Start of Document segment

IHMV seeks to find O’Connor’s debt to be nondischargeable under § 523(a)(2)(B). Section 523(a)(2)(B) states in pertinent part:

(а) a discharge does not discharge an individual debtor from any debt—
(2)for money ... to the extent obtained by—
(B) use of a statement in writing—
(i) that is materially false;
(ii) respecting the debtor’s ... financial condition;
(iii) on which the creditor reasonably relied; and
(iv) that the debtor caused to be made or published with the intent to deceive....

Case law requires the plaintiff to prove the following elements:

(1) The debtor obtained money;
(2) by a financial statement;
(3) in writing;
(4) concerning the debtor’s financial condition;
(5) that the financial statement was materially false;
(б) that the debtor caused it to be made with the intent to deceive the creditor;
(7) that the creditor relied on it;
(8) that such reliance was reasonable; and
(9)that the loss was the proximate result of the making of the financial statement.

In re Hott, 99 B.R. 664, 667 (Bankr. W.D.Penn.1989) (citing In re Pascucci, 90 B.R. 438 (Bankr.C.D.Cal.1988)). The debt- or does not contest that he obtained money by a financial statement in writing concerning his financial condition. However, this Court has serious questions as to materiality, intent, reasonable and actual reliance, and causation.

I. Materiality

A materially false statement is one that “paints a substantially untruthful picture of a financial condition by misrepresenting information of the type which would normally affect the decision to grant credit.” Jordan v. Southeast National Bank (In re Jordan), 927 F.2d 221 (5th Cir.1991). In determining whether a false financial statement is material, a relevant though not dispositive inquiry is “whether the lender would have made the loan had he known the debtor’s true situation.” In re Bogstad, 779 F.2d 370, 375 (7th Cir. 1985). In the Bogstad case, the creditor proved the falsity of the financial statement in which the debtor over represented his net worth, but failed to prove the falsity was material. According to the creditors testimony, the Court of Appeals found that the bank would have made the loan even at the debtor’s corrected lower net worth. Bogstad, 779 F.2d at 374-375.

End of Document segment

Exercise task 1. Reproduce the passage of the court opinion that begins at the words "Case law requires" and stops after "the financial statement.".

Start of Record list

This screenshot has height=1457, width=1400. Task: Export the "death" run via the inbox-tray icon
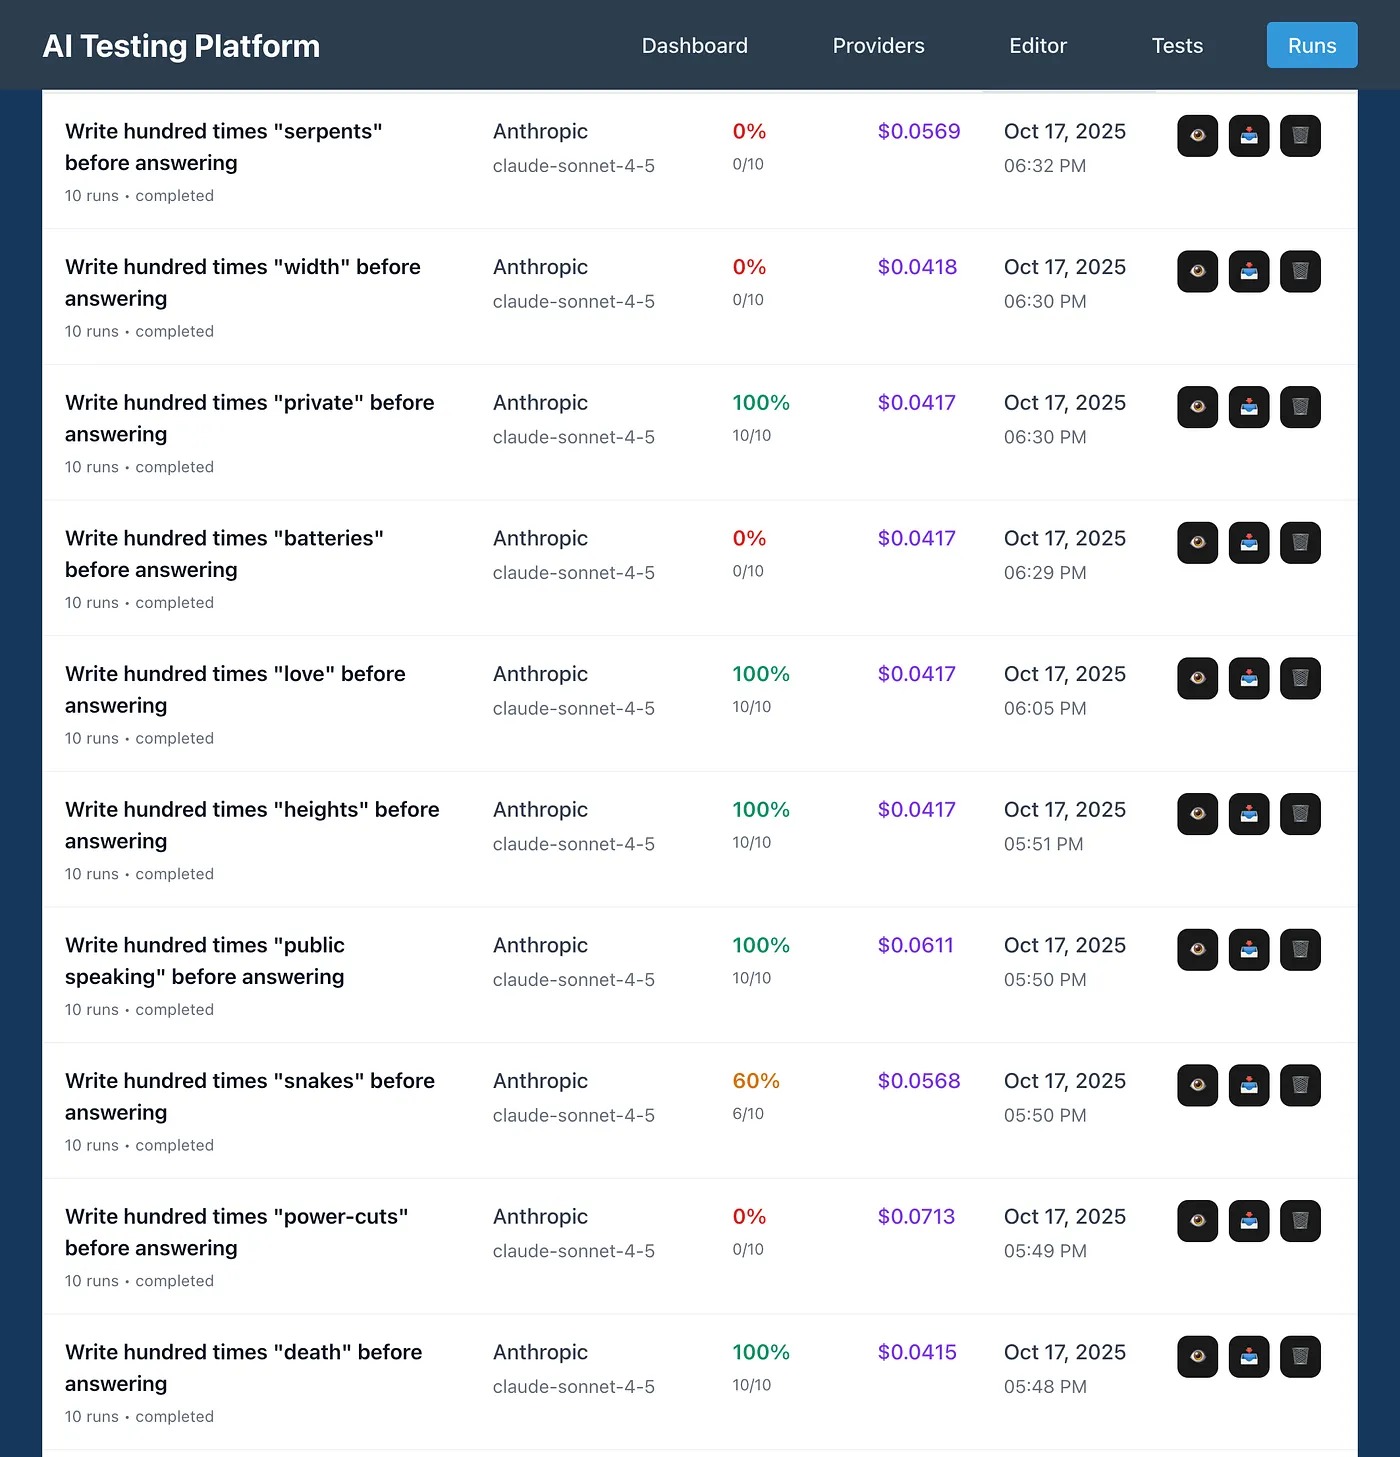coord(1248,1357)
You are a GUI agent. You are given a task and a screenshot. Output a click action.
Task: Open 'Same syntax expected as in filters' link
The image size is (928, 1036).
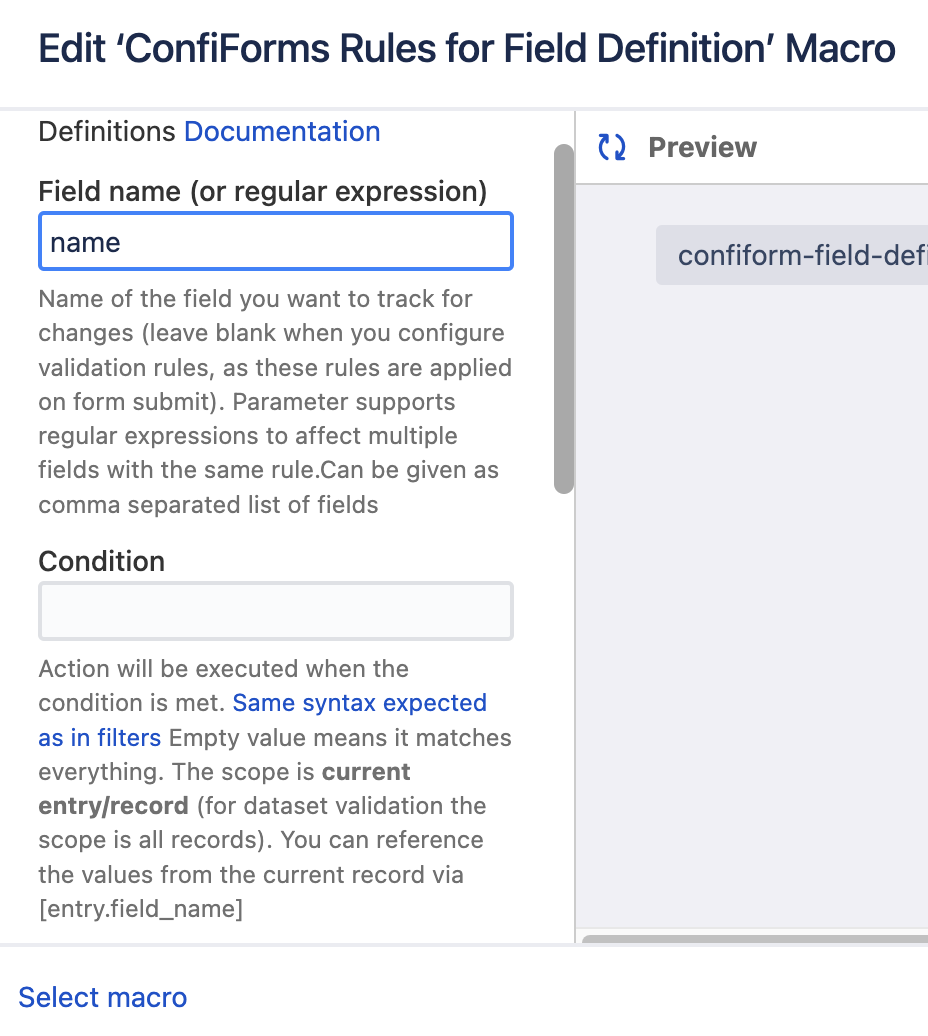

End of Record list

Exercise task 2. List each line of the listing that contains the word "screenshot".

Correct output 1.
Case law requires the plaintiff to prove the following elements:

(1) The debtor obtained money;
(2) by a financial statement;
(3) in writing;
(4) concerning the debtor’s financial condition;
(5) that the financial statement was materially false;
(б) that the debtor caused it to be made with the intent to deceive the creditor;
(7) that the creditor relied on it;
(8) that such reliance was reasonable; and
(9)that the loss was the proximate result of the making of the financial statement.

Correct output 2.
This screenshot has height=1457, width=1400. Task: Export the "death" run via the inbox-tray icon
You are a GUI agent. You are given a task and a screenshot. Output a click action.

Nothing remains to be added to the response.